NAACP Seeks Federal Review of Utah Police Shooting

Salt Lake Branch president Jeanetta Williams has called for further investigation into the Sept. 10 death of 22-year-old Darrien Hunt.

Published November 11, 2014

SALT LAKE CITY (AP) — The NAACP has asked the U.S. Department of Justice to review whether police violated the civil rights of a young Utah man who was wielding a samurai sword when he was fatally shot by officers.

The information that authorities have released does not seem to justify the shooting of 22-year-old Darrien Hunt, who was carrying the sword as part of a Japanese anime costume, NAACP Salt Lake Branch president Jeanetta Williams said at a news conference on Monday.

The organization has asked for a review of the entire incident, whether officers were meeting law enforcement standards and whether the Justice Department can recommend changes to the Saratoga Springs police department.

Melodie Rydalch, a spokeswoman for the U.S. attorney's office in Utah, acknowledged the request Monday and said the office appreciates the organization's concern but will not comment about investigations.

The branch sent a request to the Department of Justice last week after local prosecutors had finished their review of the shooting, Williams said.

The Utah County attorney's office ruled last week that the two officers involved were justified in shooting Hunt because they feared for their lives and the lives of others. Messages left with Tim Taylor, chief deputy at the county attorney's office, were not immediately returned Monday.

Owen Jackson, a spokesman for the city of Saratoga Springs, said the city welcomes any outside, official investigation.

Hunt's family disagrees that the shooting is justified and have said he was treated differently because of his race. Hunt was black; the officers who shot him were white.

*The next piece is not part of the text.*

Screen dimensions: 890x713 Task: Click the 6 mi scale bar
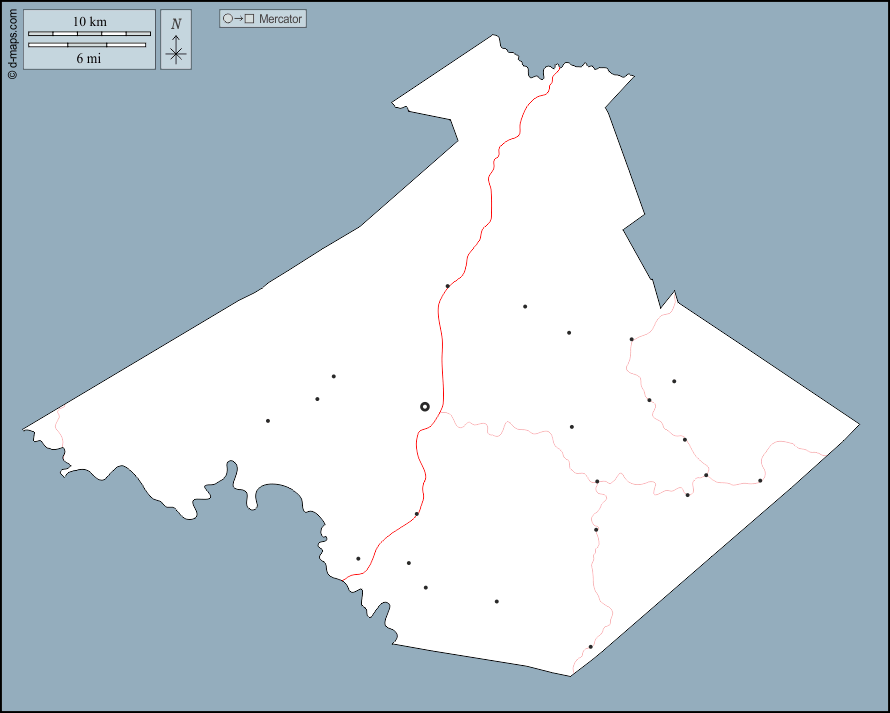pos(89,45)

Speaking at the news conference Monday, Hunt family attorney Bob Sykes said the family plans to file a civil rights and wrongful death lawsuit in about a week.

Williams said Monday that she doesn't know yet if the NAACP would join such a lawsuit.

Police encountered Hunt Sept. 10 after receiving reports of a suspicious person walking with a sword at a shopping center in Saratoga Springs, a city of about 23,000 that sits south of Salt Lake City.

When Police Cpl. Matthew Schauerhamer and Officer Nicholas Judson spotted Hunt, they spoke with him and asked him to give up his sword, Utah County Attorney Jeff Buhman said last week.

Hunt refused, his demeanor changed, and he swung the 3-foot metal sword toward the officers, according to Buhman.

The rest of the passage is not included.